Tag Archive | 70’s pop

“ABBA Live” Review

“ABBA Live” cover.

1) Dancing Queen; 2) Take A Chance On Me; 3) I Have A Dream; 4) Does Your Mother Know; 5) Chiquitita; 6) Thank You For The Music; 7) Two For The Price Of One; 8) Fernando; 9) Gimme Gimme Gimme (A Man After Midnight); 10) Super Trouper; 11) Waterloo; 12) Money Money Money; 13) The Name Of The Game/Eagle; 14) On And On And On.

8 out of 10

ABBA may have broken up in 1982, but there is always a demand for product from bands such as these. While the girls ended up getting a few hits on their own, they happily and eagerly retired after awhile. The boys created their rather ambitious “Chess” musical (which I won’t review because I don’t think I could do a musical justice) that did well as an album but failed on Broadway. The band insisted they’d never get together again, not even for a one-off concert. They’ve stuck to this, even in spite of an alleged offer to reunite for 2 fucking billion dollars.
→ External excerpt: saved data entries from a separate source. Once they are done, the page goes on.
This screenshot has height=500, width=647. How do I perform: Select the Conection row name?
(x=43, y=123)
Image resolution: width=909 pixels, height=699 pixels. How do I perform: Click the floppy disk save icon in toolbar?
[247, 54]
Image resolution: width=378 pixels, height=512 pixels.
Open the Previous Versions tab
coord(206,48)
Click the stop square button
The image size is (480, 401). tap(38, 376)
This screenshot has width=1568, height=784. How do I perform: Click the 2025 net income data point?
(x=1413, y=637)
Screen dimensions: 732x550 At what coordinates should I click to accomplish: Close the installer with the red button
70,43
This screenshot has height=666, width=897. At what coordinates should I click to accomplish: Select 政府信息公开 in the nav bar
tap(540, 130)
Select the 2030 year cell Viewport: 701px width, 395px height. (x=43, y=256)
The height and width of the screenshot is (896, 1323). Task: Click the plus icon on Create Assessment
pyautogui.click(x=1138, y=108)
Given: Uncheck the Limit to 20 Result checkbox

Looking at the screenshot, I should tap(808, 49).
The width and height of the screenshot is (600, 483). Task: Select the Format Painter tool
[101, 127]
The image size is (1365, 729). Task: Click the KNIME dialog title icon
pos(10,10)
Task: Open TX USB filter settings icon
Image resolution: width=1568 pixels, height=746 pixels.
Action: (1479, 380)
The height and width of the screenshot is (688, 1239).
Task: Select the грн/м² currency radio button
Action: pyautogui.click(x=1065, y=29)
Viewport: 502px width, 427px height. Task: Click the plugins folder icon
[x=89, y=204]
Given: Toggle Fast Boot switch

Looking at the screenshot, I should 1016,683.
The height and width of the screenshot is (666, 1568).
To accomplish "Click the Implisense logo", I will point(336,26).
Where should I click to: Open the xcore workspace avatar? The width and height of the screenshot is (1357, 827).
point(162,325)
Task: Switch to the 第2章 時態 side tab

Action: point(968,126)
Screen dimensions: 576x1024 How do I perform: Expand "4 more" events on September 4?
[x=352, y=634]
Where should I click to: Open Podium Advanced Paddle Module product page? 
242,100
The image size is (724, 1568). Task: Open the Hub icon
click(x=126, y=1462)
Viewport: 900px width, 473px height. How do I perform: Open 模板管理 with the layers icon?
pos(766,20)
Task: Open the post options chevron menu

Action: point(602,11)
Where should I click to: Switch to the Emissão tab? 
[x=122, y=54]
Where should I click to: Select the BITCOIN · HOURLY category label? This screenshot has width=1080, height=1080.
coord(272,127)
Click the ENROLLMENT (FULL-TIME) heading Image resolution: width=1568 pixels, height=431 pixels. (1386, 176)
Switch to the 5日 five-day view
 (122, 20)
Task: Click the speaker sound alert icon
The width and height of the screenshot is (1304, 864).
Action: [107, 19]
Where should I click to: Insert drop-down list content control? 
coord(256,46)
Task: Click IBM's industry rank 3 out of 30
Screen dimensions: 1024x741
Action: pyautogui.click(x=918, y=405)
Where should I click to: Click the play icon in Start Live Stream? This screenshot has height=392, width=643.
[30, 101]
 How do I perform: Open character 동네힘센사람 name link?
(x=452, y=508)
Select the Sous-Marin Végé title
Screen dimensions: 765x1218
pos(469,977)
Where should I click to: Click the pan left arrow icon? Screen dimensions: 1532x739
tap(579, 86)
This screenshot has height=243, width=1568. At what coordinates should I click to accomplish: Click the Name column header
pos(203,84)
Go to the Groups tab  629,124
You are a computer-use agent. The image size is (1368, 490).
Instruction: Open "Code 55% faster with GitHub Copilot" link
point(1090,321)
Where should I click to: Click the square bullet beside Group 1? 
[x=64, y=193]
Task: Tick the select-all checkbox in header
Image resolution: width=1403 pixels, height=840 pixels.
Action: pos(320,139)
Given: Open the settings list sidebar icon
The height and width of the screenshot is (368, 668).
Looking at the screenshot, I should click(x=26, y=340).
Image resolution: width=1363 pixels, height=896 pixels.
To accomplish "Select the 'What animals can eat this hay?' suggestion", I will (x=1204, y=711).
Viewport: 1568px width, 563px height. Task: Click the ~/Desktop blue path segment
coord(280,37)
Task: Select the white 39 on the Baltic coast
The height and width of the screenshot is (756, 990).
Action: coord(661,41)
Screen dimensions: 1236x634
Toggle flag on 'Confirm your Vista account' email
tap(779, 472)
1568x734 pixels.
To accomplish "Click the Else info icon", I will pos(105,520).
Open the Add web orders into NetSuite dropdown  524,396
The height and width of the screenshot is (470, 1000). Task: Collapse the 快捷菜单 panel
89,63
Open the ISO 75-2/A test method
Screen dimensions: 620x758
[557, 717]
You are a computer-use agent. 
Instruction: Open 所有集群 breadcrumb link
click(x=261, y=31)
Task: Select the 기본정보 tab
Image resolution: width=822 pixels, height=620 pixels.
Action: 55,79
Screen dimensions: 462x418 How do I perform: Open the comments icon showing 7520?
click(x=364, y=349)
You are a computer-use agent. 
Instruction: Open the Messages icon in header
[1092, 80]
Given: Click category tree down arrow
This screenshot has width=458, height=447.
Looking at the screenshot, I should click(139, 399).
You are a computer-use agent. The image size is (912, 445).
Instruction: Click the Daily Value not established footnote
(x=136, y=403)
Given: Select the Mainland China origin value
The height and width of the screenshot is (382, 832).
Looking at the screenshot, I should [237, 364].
Sorry for the swear but that’s just shocking to me. I got to give the band credit for resisting coming together for a huge paycheck. But their resistance to putting out new product has lead to a steady stream of greatest hits, box sets, album remasters, collections of their Spanish tracks (two CD’s worth!) and even a rather disposable and crappy musical and movie based on their music. Almost all of these have been ignorable (with the exception of the remastered albums, which often feature a ton of hard to find bonus tracks).

Perhaps the first of these releases was 1986’s “ABBA Live.” Many fans ignored this album as they simply couldn’t imagine ABBA being a worthwhile band. In fact, the band has only released it a handful of times on CD and has not updated it or packed it with any of their studio album collections.

This is a shame because the album isn’t really that bad. Yes, it has a slight downgrade because ABBA is simply not made to be appreciated live. At least not in an audio form: the live footage available of the band show an energetic, geeky and visually appalling (yet entertaining) show that would have been a lot of stupid fun to see.

But the truth is the band is simply one of those bands that was made for studio perfection. This problem plagued the Beach Boys too but might have been worse for them because the musicians that played on their albums were usually NOT the same musicians who played the music live. In other words, they used a lot of studio musicians.

Not to say that ABBA didn’t use studio musicians: after all, Frida wasn’t rocking down those basslines while Agnetha pulled a Karen Carpenter and drummed her way through the sessions. No, ABBA used sessions musicians to create a full, rich and immaculately produced and played sound.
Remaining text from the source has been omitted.